Money Part V: The Functions of Money

Douglas V. Gnazzo
Apr 8, 2006


Last week in part four, we discussed the importance of the purchasing power of money. We saw how the quality of money (purchasing power) is much more important than the quantity (supply) of money in regards to contributing to our overall wealth.

The greater the purchasing power of our money, the greater was our wealth (in monetary terms). In turn, we explained that the debasement of the currency by inflation resulted in a loss of purchasing power, and thereby contributed to a lessening of our wealth - a decrease in our standard of living.
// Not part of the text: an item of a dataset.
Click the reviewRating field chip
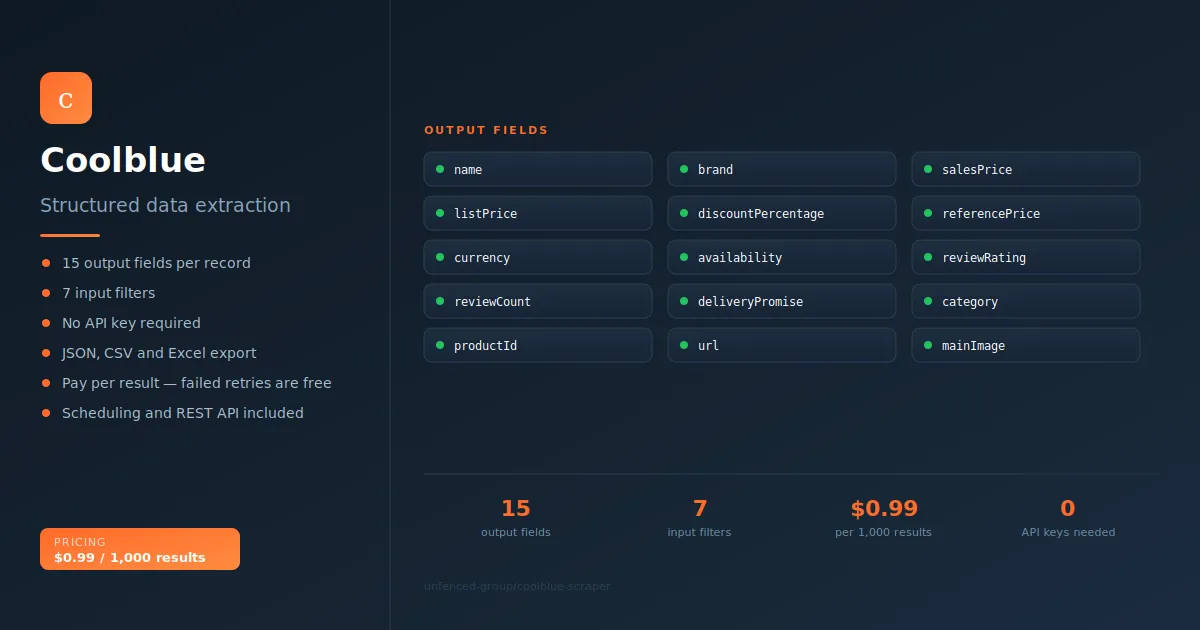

This week we are going to discuss the money different functions that money possesses, both economically and juristically. The latter is a major cause of the problems inherent with paper fiat debt-money controlled by elite under the guise of legal tender or force majeur.

Functions of Money

With the development of commerce and indirect exchange, money evolved out of the desires and needs of society. Money performs four (4) basic economic functions:

  • Medium of exchange
  • Measure of value
  • Standard of value
  • Store of value

Note the word value appears quite often when discussing money: standard of value, measure of value, and store of value. Obviously value is of grave importance in understanding what money is - and isn't.
In the earlier articles on money it was shown that trade progressed from direct exchange (barter) to indirect exchange: the use of a third common medium of exchange: i.e. money.

With barter, three inherent weaknesses or inconveniences acted as impediments to furthering the division of labor and advancement of commerce. These three defects are:

1. The improbability that a mutual coincidence of wants between traders would occur.

2. The problems associated with the fact that different substances or goods were involved in exchanges.

3. The related issue of properly and proportionally dividing and distributing the substances or goods traded between the various parties.

Indirect exchange and the use of money offered ways and means to overcome the above three defects of barter or direct exchange. Money overcomes these inconveniences by the power of its four basic functions.

By acting as a common medium of exchange, money overcomes the coincidence of wants necessary between traders that rely on barter alone.

Money is an independent commodity that the market determines is the commodity that all other members of the market will accept in trade for...

...All Other Goods And Services

Once the market has accepted a common medium of exchange, market participants begin to compare the value of all other goods in terms of the money-unit: hence it becomes a measure of value.


As people come together to trade, a market naturally forms. People trade for things they need, for items they find most useful. When individuals exchange goods with one another, they offer items that are of less utility or value to themselves, in exchange for other goods considered by them to be of more utility, and hence of more value.

Some refer to this as the theory of marginal utility. Both traders that exchange goods must have this same belief structure. All market participants use a subjective value system to determine the usefulness of the goods traded according to their every day usage - according to the utility they afford.

Neither utility nor value are intrinsic characteristics of various goods; they both are extrinsic relationships between different goods. Things have value or utility only in regards to their comparison with other things.
If utility or value were intrinsic to a particular good, then any additional quantity of that good always would be desired, regardless of how much one already possessed.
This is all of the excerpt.